ACTION ITEM = Only an exact copy of the entries, stripped of pictures, will serve as the answer.

PROVIDED INFORMATION =
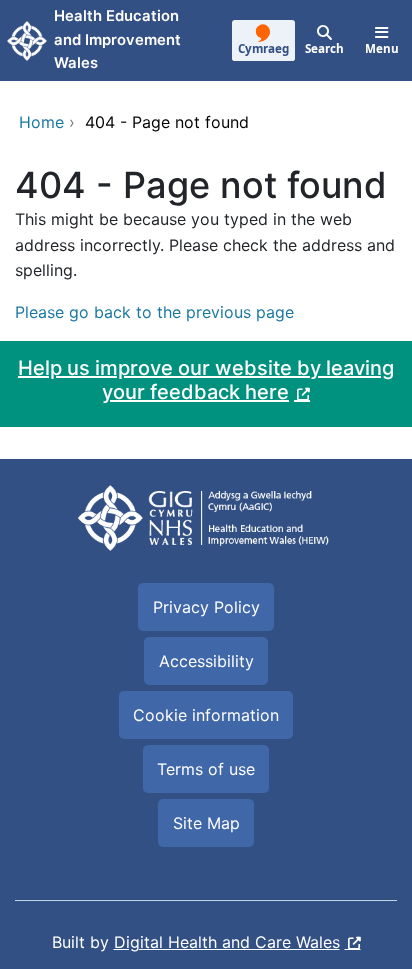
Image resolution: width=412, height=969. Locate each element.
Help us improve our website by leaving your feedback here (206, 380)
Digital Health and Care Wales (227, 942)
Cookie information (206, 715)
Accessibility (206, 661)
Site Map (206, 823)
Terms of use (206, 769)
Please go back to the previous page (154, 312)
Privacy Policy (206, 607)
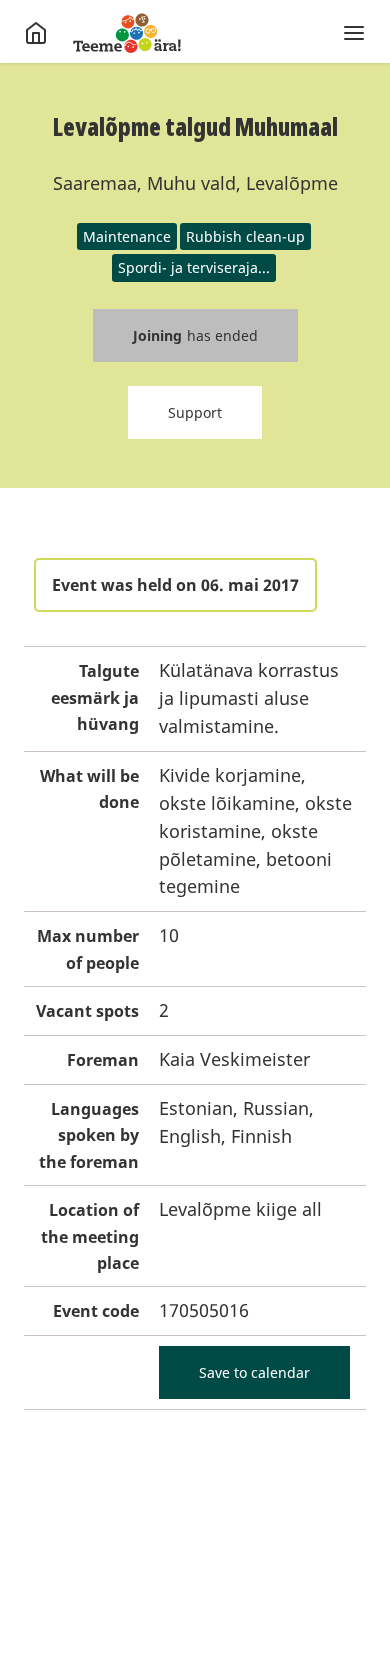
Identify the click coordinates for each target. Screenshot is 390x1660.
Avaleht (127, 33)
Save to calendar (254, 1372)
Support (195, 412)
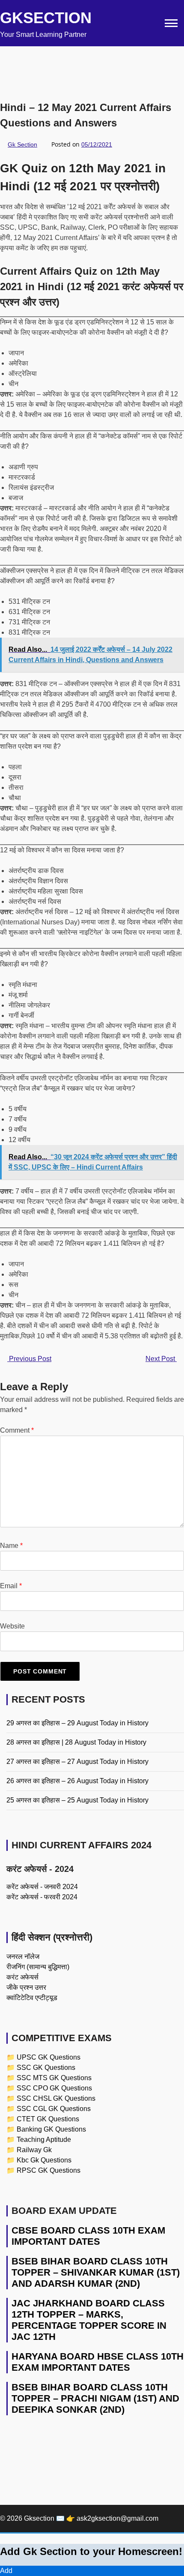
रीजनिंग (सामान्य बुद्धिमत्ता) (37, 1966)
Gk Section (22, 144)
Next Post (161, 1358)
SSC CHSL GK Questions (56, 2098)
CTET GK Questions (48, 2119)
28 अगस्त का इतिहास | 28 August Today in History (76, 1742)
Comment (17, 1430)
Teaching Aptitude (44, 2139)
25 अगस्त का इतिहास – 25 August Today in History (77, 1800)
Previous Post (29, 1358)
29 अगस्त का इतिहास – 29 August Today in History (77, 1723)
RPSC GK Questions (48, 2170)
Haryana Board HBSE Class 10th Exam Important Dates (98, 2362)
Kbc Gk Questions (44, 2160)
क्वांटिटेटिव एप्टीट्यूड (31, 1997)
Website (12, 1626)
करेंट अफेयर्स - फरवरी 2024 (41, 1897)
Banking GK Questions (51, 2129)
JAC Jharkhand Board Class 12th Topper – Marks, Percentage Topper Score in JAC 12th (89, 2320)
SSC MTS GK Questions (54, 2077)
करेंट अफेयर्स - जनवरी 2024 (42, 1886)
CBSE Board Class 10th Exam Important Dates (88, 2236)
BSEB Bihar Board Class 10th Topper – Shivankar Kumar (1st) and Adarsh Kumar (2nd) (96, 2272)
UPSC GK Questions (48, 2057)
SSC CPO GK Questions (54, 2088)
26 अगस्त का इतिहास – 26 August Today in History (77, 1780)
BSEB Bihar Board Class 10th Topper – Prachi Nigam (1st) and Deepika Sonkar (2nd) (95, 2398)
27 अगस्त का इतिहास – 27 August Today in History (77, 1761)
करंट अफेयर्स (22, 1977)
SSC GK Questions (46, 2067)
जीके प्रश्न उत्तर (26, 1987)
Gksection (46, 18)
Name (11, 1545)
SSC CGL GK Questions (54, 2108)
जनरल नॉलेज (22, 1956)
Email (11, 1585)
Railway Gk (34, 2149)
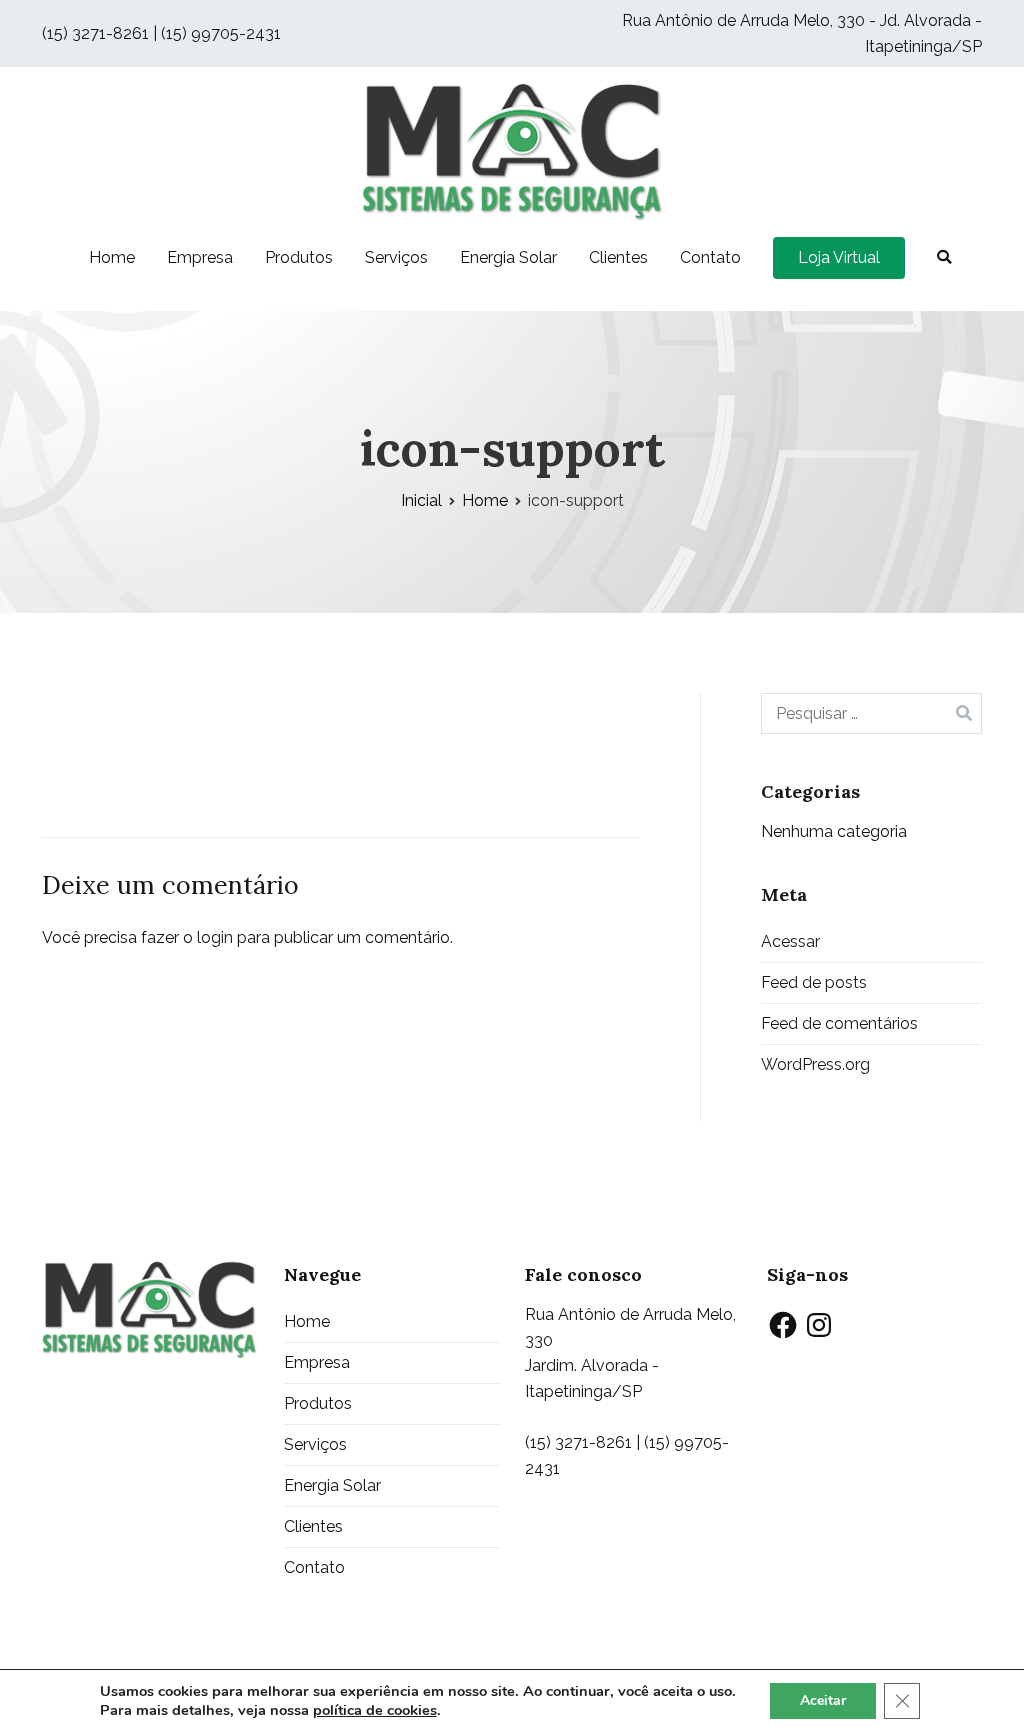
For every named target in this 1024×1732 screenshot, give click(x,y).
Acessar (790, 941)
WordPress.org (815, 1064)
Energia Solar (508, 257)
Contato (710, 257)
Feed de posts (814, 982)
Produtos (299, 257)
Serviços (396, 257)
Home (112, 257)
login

RESULT OF THE EXERCISE =
Image resolution: width=412, height=969. Locate each element.
Help us improve our website by leaving your feedback here (206, 380)
Digital Health and Care Wales (227, 942)
Cookie information (206, 715)
Accessibility (206, 661)
Site Map (206, 823)
Terms of use (206, 769)
Please go back to the previous page (154, 312)
Privacy Policy (206, 607)
Identify the click coordinates for each target. Screenshot is 390x1660.
Avaleht (127, 33)
Save to calendar (254, 1372)
Support (195, 412)
रीजनिंग (सामान्य बुद्धिमत्ता) (37, 1966)
Gk Section (22, 144)
Next Post (161, 1358)
SSC CHSL GK Questions (56, 2098)
CTET GK Questions (48, 2119)
28 अगस्त का इतिहास | 28 August Today in History (76, 1742)
Comment (17, 1430)
Teaching Aptitude (44, 2139)
25 अगस्त का इतिहास – 25 August Today in History (77, 1800)
Previous Post (29, 1358)
29 अगस्त का इतिहास – 29 August Today in History (77, 1723)
RPSC GK Questions (48, 2170)
Haryana Board HBSE Class 10th Exam Important Dates (98, 2362)
Kbc Gk Questions (44, 2160)
क्वांटिटेटिव एप्टीट्यूड (31, 1997)
Website (12, 1626)
करेंट अफेयर्स - फरवरी 2024 (41, 1897)
Banking GK Questions (51, 2129)
JAC Jharkhand Board Class 12th Topper – Marks, Percentage Topper Score in JAC 12th (89, 2320)
SSC MTS GK Questions (54, 2077)
करेंट अफेयर्स - जनवरी 2024 (42, 1886)
CBSE Board Class 10th Exam Important Dates (88, 2236)
BSEB Bihar Board Class 10th Topper – Shivankar Kumar (1st) and Adarsh Kumar (2nd) (96, 2272)
UPSC GK Questions (48, 2057)
SSC CPO GK Questions (54, 2088)
26 अगस्त का इतिहास – 26 August Today in History (77, 1780)
BSEB Bihar Board Class 10th Topper – Prachi Nigam (1st) and Deepika Sonkar (2nd) (95, 2398)
27 अगस्त का इतिहास – 27 August Today in History (77, 1761)
करंट अफेयर्स (22, 1977)
SSC GK Questions (46, 2067)
जीके प्रश्न उत्तर (26, 1987)
Gksection (46, 18)
Name (11, 1545)
SSC CGL GK Questions (54, 2108)
जनरल नॉलेज (22, 1956)
Email (11, 1585)
Railway Gk (34, 2149)
For every named target in this 1024×1732 screenshot, give click(x,y).
Acessar (790, 941)
WordPress.org (815, 1064)
Energia Solar (508, 257)
Contato (710, 257)
Feed de posts (814, 982)
Produtos (299, 257)
Serviços (396, 257)
Home (112, 257)
login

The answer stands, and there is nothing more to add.